If an employer decides not to segment their employees into classes, there are ways of aligning employee benefits with employee incomes without using classes. This involves having the benefit based on a percentage of each employee’s income. The chart below shows 6 different examples of how a company can align its benefits with incomes without the use of classes.
|Type of Employee Benefit||Benefit Examples Based on Employee Incomes|
|Critical Illness||Critical illness coverage is equal to 100% of each employees reular annual earnings|
|Health Spending Accounts||Each employee will recieve a Health Spending Account equal to 1% of their regular annual income|
|Life Insurance and AD&D||Life Insurance and AD&D are equal to 100% of each employees regular annual income|
|Wellness Spending Accounts||Employees will be reimbursed for expenses related to fitness or wellness up to a maximum of 2% of their annual income|
|Personal Spending Accounts||Employees will be reimbursed for education and personal development cost up to a maximum of 2.5% of annual income|
|Group RRSP Plans||Your employer will match your contributions into your RRSP plan up to a maximum of 2% of your annual income|
In each of the examples provided, an employee earning $150,000 would receive twice the benefits as an employee earning $50,000.
This strategy allows a company to save money by directing company spending towards the employees that are highly valued and hardest to replace.
3. Mental health Offerings
The amount of stress Americans are facing over the past couple of years is unprecedented and seeing a therapist can be hundreds of dollars per session. As a company, you can offer Employee Assistance Programs. Employee Assistance Programs generally offer a set number of free counselling sessions to employees. The number differs by employer, but usually ranges between three and 10 per year. In addition, some employers offer those free sessions per issue, meaning that if you have completed all of your sessions for one problem, you could start over with another one. Some EAPs may also help you find a therapist or refer you to one in your insurance network, Buckey said.
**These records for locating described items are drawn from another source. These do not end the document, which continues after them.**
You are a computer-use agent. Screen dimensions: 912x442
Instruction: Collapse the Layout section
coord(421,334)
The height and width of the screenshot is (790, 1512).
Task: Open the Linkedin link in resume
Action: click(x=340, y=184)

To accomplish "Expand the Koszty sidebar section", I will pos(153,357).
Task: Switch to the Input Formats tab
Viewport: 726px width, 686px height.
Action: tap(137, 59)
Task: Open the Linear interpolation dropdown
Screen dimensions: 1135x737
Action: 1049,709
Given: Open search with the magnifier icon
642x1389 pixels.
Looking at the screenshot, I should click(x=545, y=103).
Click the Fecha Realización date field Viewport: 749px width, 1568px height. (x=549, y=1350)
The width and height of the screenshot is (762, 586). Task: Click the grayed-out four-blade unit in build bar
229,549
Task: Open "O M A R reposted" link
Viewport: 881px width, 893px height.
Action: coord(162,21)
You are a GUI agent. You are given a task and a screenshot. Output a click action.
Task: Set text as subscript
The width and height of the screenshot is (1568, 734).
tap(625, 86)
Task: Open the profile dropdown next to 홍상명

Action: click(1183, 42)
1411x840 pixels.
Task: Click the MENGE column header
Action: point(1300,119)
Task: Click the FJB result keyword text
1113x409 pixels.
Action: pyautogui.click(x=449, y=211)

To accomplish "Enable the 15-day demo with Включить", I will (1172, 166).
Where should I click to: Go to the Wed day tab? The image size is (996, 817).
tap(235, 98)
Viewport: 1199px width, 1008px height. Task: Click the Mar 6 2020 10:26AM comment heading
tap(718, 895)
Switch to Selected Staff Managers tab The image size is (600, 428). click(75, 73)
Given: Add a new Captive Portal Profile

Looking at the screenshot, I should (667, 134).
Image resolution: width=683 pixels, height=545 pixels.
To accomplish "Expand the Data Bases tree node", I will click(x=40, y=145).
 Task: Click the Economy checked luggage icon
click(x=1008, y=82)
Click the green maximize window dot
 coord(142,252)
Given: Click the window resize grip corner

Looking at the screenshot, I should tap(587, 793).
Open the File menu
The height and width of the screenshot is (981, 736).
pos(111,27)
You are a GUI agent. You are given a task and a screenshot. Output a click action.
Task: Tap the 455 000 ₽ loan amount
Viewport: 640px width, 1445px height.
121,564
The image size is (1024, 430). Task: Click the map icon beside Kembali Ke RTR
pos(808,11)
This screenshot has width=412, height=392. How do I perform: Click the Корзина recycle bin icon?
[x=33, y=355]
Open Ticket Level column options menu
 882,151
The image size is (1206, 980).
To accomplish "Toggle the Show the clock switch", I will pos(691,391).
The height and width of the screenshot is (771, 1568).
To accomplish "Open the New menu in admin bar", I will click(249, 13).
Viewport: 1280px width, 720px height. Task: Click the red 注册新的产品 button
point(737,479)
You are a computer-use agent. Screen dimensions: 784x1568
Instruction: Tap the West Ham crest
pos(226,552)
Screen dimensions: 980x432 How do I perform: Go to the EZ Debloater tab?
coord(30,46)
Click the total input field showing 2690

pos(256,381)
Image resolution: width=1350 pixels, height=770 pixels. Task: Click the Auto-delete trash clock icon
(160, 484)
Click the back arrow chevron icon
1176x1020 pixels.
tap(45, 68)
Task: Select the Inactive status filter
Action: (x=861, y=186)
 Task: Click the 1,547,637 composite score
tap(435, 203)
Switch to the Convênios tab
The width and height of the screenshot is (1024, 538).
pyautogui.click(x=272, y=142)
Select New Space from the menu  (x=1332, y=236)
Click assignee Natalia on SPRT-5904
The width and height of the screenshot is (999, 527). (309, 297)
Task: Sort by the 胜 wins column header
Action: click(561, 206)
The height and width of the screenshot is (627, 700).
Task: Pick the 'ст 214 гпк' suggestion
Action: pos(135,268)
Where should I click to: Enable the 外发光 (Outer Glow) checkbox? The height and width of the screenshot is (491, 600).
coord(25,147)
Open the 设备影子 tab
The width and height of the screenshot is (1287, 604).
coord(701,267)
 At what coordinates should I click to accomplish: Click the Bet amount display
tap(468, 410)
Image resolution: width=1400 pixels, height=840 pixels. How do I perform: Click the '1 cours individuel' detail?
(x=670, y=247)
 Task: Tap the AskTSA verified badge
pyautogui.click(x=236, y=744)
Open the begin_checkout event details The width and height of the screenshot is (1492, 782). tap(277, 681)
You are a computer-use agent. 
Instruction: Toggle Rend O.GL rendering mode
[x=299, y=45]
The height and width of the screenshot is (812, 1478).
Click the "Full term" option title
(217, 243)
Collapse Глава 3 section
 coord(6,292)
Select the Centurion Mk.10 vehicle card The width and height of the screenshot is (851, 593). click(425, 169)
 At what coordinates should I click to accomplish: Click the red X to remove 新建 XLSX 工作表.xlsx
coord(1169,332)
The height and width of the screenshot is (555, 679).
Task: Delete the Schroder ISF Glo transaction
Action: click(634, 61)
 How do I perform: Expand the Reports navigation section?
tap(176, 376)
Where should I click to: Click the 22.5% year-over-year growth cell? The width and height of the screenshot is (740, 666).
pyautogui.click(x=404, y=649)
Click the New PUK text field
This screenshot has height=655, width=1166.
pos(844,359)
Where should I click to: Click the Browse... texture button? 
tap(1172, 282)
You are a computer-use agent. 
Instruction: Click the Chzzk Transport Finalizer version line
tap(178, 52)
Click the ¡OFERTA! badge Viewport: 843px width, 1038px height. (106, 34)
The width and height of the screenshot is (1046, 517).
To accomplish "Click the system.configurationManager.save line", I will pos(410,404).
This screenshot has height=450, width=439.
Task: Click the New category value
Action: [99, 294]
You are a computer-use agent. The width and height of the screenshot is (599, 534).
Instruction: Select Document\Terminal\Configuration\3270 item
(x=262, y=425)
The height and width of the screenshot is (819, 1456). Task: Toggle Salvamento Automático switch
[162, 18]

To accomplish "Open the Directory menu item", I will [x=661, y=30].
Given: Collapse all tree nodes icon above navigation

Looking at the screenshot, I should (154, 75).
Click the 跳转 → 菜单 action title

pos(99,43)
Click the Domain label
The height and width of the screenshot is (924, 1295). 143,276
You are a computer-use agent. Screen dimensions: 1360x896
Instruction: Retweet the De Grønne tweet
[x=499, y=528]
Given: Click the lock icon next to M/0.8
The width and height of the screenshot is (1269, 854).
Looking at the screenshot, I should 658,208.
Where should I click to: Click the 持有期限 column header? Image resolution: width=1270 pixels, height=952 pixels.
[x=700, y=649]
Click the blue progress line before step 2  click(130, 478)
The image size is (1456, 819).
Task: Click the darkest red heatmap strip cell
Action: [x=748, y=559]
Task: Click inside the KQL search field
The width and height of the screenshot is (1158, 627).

4. Flexible Spending Accounts
To stretch your dollars further, take advantage of employer-offered Health Savings Accounts or Flexible Spending Accounts. “HSAs are triple tax-advantaged, meaning you never pay taxes on the amount you contribute, invest or spend,” said Steven Auerbach, CEO of health-care company Alegeus. “The money is yours to keep forever, so the more you put in, the more you’ll have available later in life for expected and unexpected needs.”
While HSAs are for health-care costs, FSAs can generally be used on a wider range of expense such as childcare or even adult daycare. The two accounts are similar, but have some key differences. HSAs are tied to high-deductible health insurance plans and can be rolled over at the end of the year. If your employer offers an FSA, you can open one even if you opt out of health insurance but funds might not roll over.
5. Educate your Employees
The costs of HMO and PPO plans are not the same thing. So, educating your staff on the costs and features of each of them and helping them choose the right plan can remarkably impact overall benefits costs. This is especially true for companies with a younger demographics. Most of the plan providers are willing to educate companies and their employees about the options by holding seminars on-site.
Every company should start the process of selection by breaking the benefits into three main groups: health care, retirement, and specialty benefits. There’s no one-size-fits-all solution, but plan providers can give you guidelines for choosing the right benefits package. The also can advise you while picking a local broker to help you steer the multitude offerings.